--- What you are asked to do ---
Find each line in the records below that contains the word "width", and copy it out.

Input data Start Marker

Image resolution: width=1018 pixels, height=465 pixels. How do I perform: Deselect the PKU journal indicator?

Input data End Marker
Input data Start Marker

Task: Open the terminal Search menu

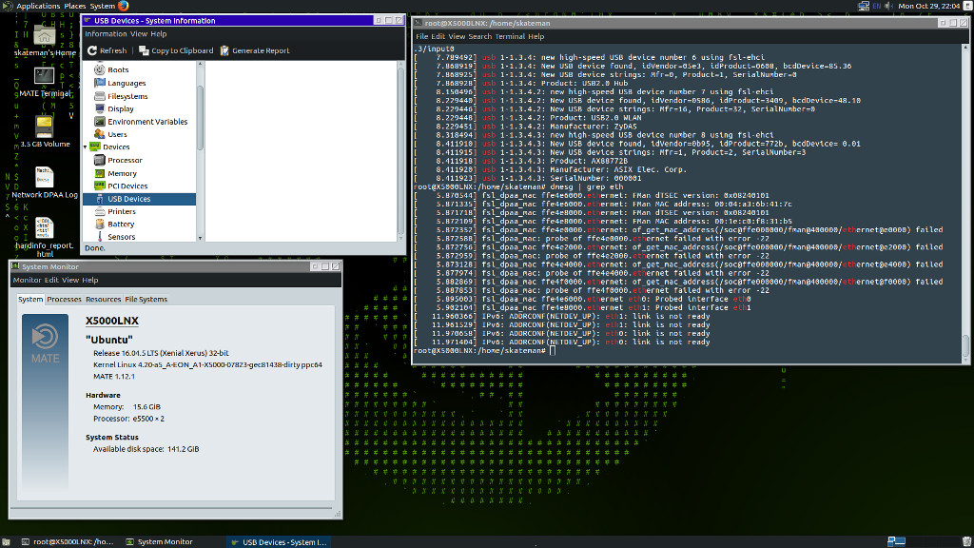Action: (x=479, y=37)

Input data End Marker
Input data Start Marker

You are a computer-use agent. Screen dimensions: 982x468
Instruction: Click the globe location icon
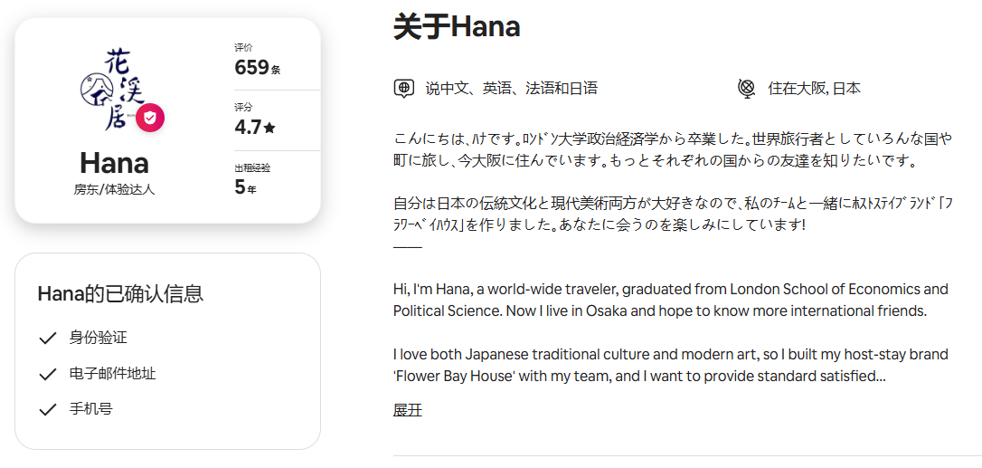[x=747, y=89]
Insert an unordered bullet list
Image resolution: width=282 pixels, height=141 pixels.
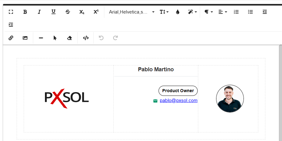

Input data End Marker

--- Solution for this exercise ---
Image resolution: width=1018 pixels, height=465 pixels. How do I perform: Deselect the PKU journal indicator?
Image resolution: width=282 pixels, height=141 pixels.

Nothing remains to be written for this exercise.